Gérard Fromanger, le triomphe de la couleur
Le musée des Beaux-Arts de Caen consacre une rétrospective à l’artiste phare de la figuration narrative, qui continue, à 81 ans, d’accompagner de ses silhouettes en aplats éclatants les convulsions de l’époque.
En juin 1974, invité par le documentariste néerlandais Joris Evens, Gérard Fromanger se rend en Chine populaire parmi un aréopage d’intellectuels. Dix ans plus tôt, le général de Gaulle a signé la reconnaissance par la France de l’empire du Milieu ; les voyages sont autorisés. A Hu Xuan, dans le nordouest du pays, le peintre immortalise des paysans – encadrés par les responsables communistes du cru –, applaudissant les étrangers venus à leur rencontre dans cette province reculée. Du cliché pris à la sauvette, il réalisera un tableau qui reste sans doute son oeuvre la plus célèbre. Divisé en deux parties violemment contrastées, le cadre voit la façade de la maison de la culture locale alterner les teintes froides de gris et de noir, tandis que sur la bande horizontale inférieure, le groupe humain explose en une gerbe de couleurs éclatantes et distinctes pour « rendre à chacun son individualité ».

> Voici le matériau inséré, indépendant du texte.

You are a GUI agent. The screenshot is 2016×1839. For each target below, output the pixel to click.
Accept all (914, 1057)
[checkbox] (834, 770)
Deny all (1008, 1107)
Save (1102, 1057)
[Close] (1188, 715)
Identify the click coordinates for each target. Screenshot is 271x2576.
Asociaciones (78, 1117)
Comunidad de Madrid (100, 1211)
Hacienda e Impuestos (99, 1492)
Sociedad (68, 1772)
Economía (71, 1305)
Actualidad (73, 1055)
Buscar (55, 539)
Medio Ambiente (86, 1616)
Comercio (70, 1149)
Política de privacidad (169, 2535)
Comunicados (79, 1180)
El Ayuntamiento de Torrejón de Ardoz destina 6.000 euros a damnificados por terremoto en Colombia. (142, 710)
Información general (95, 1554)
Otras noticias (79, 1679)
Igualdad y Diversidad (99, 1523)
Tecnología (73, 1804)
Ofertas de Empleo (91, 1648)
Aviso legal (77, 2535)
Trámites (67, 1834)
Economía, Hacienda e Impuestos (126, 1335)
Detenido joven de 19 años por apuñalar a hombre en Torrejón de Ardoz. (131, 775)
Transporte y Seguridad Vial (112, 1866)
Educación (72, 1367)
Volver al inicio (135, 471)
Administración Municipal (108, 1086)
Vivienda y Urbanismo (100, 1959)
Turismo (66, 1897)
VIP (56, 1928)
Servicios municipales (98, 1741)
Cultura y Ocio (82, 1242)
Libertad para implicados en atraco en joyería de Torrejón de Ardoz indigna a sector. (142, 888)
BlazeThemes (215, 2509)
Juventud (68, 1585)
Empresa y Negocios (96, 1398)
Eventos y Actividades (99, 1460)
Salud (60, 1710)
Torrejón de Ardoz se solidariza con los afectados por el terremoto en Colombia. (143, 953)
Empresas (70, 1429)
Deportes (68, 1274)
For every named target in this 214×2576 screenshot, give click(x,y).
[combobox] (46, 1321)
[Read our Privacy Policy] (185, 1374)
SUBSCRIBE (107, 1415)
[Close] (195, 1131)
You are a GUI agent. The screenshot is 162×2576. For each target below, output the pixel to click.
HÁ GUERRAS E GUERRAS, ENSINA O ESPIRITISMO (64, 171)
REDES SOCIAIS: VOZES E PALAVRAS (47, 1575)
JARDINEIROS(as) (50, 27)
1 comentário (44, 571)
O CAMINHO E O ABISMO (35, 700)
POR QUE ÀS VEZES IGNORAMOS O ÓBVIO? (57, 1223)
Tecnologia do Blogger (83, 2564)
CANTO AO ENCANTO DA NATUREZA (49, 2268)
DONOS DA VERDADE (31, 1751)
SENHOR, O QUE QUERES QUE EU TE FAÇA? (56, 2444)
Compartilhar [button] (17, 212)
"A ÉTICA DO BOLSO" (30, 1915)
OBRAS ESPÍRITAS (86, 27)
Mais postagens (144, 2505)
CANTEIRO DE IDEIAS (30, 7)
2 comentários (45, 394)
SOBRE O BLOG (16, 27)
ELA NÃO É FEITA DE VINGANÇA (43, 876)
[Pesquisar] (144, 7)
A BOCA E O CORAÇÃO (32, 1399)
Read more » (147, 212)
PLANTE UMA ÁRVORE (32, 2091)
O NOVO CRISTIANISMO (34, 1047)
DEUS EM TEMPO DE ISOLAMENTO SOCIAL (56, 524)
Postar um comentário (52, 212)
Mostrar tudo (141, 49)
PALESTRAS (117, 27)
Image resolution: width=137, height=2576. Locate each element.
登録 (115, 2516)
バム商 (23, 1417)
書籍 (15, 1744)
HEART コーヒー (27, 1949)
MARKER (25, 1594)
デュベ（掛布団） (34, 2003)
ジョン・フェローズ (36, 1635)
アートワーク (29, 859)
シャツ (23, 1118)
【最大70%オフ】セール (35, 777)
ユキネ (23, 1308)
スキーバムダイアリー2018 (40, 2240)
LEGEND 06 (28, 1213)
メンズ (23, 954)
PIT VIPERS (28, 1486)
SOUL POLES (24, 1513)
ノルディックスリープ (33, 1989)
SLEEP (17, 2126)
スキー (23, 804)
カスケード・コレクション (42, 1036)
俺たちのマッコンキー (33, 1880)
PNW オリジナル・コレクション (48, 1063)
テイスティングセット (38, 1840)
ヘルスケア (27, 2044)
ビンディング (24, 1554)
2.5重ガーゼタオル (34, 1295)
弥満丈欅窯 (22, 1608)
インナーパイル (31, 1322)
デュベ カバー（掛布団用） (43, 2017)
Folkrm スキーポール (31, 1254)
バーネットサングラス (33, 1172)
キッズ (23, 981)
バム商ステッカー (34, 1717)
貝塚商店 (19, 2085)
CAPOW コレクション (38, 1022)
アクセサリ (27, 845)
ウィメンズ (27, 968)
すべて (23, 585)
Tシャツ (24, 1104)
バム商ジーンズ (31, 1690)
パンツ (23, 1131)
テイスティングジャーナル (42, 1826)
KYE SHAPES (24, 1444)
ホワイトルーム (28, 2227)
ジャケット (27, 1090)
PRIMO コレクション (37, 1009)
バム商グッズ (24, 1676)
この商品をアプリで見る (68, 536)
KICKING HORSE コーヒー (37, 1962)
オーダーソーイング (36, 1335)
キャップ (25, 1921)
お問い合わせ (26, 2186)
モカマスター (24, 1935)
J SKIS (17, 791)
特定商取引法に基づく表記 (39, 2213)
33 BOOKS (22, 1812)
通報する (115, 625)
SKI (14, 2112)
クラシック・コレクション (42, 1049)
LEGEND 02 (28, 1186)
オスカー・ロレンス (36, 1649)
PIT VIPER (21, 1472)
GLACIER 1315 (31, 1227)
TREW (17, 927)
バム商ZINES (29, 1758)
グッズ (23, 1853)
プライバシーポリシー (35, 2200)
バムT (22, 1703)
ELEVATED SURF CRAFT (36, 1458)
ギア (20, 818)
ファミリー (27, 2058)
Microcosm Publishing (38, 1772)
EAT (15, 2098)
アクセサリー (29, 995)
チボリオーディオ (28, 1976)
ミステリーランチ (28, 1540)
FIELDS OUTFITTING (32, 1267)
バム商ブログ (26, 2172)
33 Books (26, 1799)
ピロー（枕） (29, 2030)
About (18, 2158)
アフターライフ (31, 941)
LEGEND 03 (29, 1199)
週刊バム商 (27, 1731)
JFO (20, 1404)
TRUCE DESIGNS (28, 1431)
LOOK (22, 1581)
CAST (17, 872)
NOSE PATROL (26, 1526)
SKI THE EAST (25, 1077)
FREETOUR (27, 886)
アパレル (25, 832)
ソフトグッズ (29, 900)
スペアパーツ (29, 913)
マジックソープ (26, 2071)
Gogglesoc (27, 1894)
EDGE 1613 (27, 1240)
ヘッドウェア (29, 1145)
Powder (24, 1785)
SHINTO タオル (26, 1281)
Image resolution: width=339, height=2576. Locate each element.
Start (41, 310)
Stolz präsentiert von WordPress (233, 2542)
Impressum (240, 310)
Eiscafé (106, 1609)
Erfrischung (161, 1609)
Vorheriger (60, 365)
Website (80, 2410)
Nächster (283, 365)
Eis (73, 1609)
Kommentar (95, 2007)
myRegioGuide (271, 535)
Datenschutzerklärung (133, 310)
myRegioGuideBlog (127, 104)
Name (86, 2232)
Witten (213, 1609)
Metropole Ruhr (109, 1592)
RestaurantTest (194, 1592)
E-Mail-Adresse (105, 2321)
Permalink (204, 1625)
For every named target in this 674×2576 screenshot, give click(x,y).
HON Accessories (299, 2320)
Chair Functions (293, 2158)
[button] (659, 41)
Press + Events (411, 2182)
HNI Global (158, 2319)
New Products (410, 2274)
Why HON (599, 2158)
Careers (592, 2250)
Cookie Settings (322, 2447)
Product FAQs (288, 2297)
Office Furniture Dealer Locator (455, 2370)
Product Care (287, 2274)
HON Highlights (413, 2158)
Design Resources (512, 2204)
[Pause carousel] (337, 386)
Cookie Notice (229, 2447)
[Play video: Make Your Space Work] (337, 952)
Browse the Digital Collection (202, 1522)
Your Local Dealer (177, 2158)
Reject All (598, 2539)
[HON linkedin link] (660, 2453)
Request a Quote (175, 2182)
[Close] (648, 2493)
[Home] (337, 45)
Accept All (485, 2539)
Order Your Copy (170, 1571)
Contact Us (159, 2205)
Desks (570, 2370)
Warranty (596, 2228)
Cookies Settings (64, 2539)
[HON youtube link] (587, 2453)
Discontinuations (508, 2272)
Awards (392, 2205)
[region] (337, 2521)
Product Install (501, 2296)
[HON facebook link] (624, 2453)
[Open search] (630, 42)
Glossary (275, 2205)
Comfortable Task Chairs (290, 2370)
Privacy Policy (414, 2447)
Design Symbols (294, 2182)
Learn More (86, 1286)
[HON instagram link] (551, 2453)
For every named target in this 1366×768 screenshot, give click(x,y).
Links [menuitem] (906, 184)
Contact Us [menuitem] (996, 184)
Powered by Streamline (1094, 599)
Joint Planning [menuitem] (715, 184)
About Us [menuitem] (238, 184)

Ce n’est pas une photographie retouchée, mais bel et bien de la peinture. Comme d’autres créateurs de la figuration narrative, mouvement faussement pop né au début de la décennie 1960, Fromanger utilise le médium photographique en braquant un rétroprojecteur sur la toile pour peindre en format agrandi l’image d’origine. Un dispositif que son ami Michel Foucault appelle « photo-diapositive-projectionpeinture ». L’instantané sert de passage à l’oeuvre et, à la fin, « la peinture doit toujours sortir gagnante ».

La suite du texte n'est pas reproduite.